As we transition into the three weeks, known in our literature as "בין המצרים" when we remember the tragedies that happen to our people and the deeper spiritual causes, it is worthwhile thinking specifically about "hatred" which was the root cause of the destruction of the 2nd Beis Hamikdash.
How does one heal this cancer called "hatred"?
First - view it as a cancer....
Second: This is the way I view it - maybe it will work for you...
Human beings by nature are selfish and self centered. A baby can think ONLY of him or herself. As we grow emotionally, we learn to be more thoughtful and considerate of others. But at our root we remain incredibly self centered. That is why the death of ONE close relative or friend will bother us more than the deaths of a million people we don't know. That is why we lose sleep and are anxious over our own problems but not over the trillions of problems of other people - many of them MUCH WORSE than our own.
This self centeredness is very important and was given to us by our Creator for a VERY good reason - it helps us survive. Due to our massive self concern, on a consistent basis we look both ways before crossing, eat, drink, sleep, brush our teeth - and go to work. Would you work if you knew your salary was going to someone else? Neither would I....
So when someone harms you in some way - it is USUALLY not about you but about them. He stole money from you b/c he loves himself and the way money makes him feel. It really had little or nothing to do with you. It was all about his problems and inadequacies. Just depersonalize everything. Most people are thinking very very little about you and you are just a means to help them get what they want.
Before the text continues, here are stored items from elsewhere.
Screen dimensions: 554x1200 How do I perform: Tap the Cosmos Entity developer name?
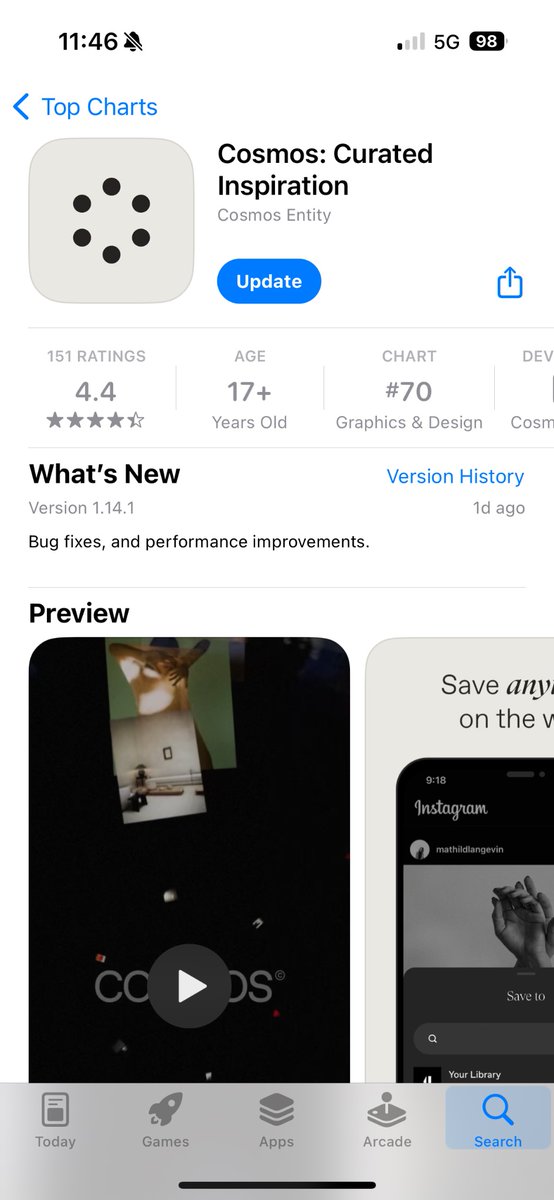pos(274,215)
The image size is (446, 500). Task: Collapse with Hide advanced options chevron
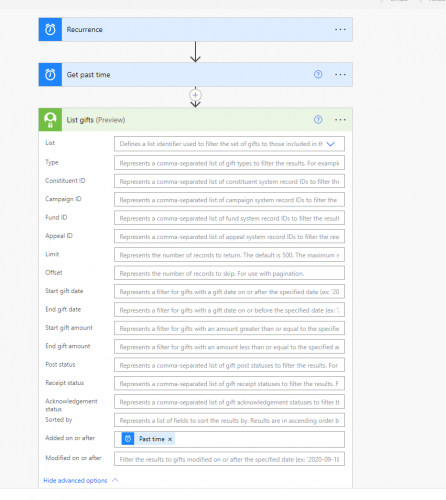(115, 480)
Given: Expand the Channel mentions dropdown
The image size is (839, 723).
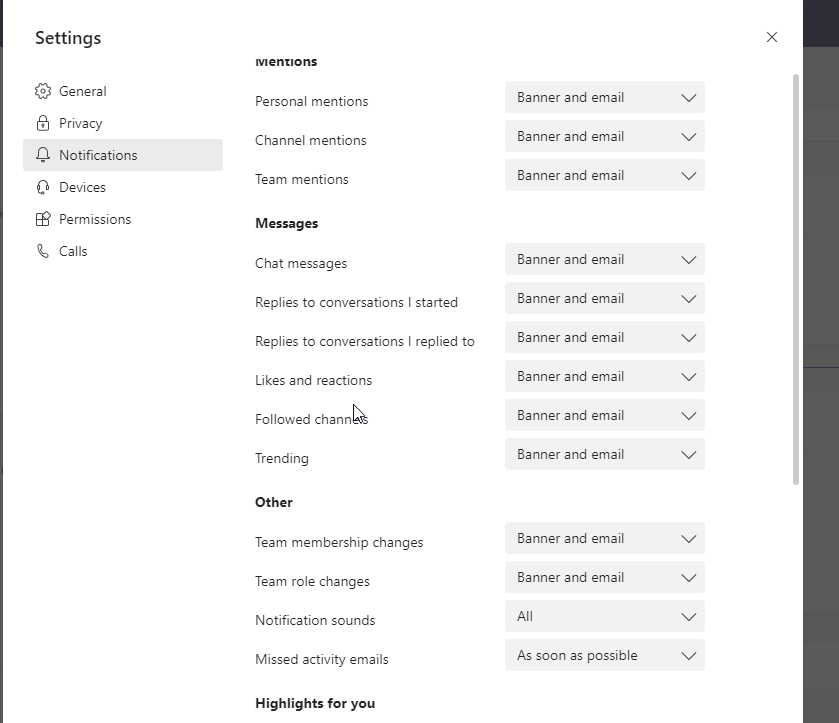Looking at the screenshot, I should coord(604,137).
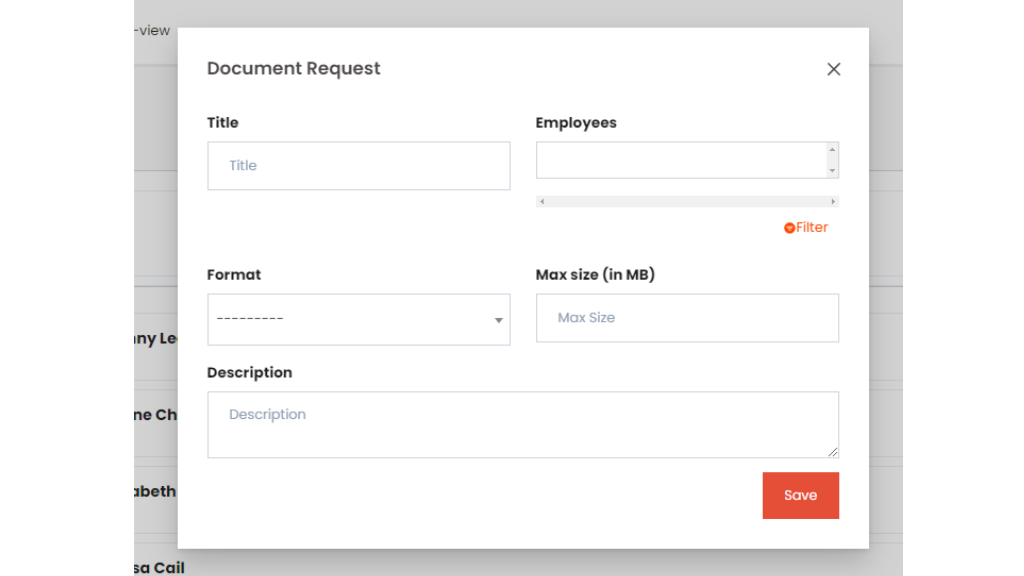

What is advertising? Really - it is a request for money. But if they would just say "Give us your hard earned money" then nobody would. So instead they appeal to your self love. "Buy this cologne and you will smell awesome and girls will be attracted to you". "Buy these shoes and you will feel like you are walking on air". Such sentences are much more likely to get you to share with them some of your money. It is not about you - it is about them and you are the means for them to achieve their goals - in this case, getting your money.
If someone spoke about you behind your back - it is ALSO not really about you. Does this person REALLY know you? [Do you really know YOURSELF???]. No. It was about this person's very narrow perspective, highlighting one thing about you that they don't like, which may or may not be true. But they spoke about it because of their own emotional deficiencies. TRULY developed people don't speak disparagingly about others and don't even have the TIME to do so, because they are involved in much more important things. Why should I hate someone just b/c they are underdeveloped? Don't hate - feel compassion. They are ill....
That is the idea on the tip of an iceberg.
Depersonalize. Remember that the behavior of others has faaaar more to do with their own problems and deficiencies than about you personally. They aren't thinking about you all that much anyway.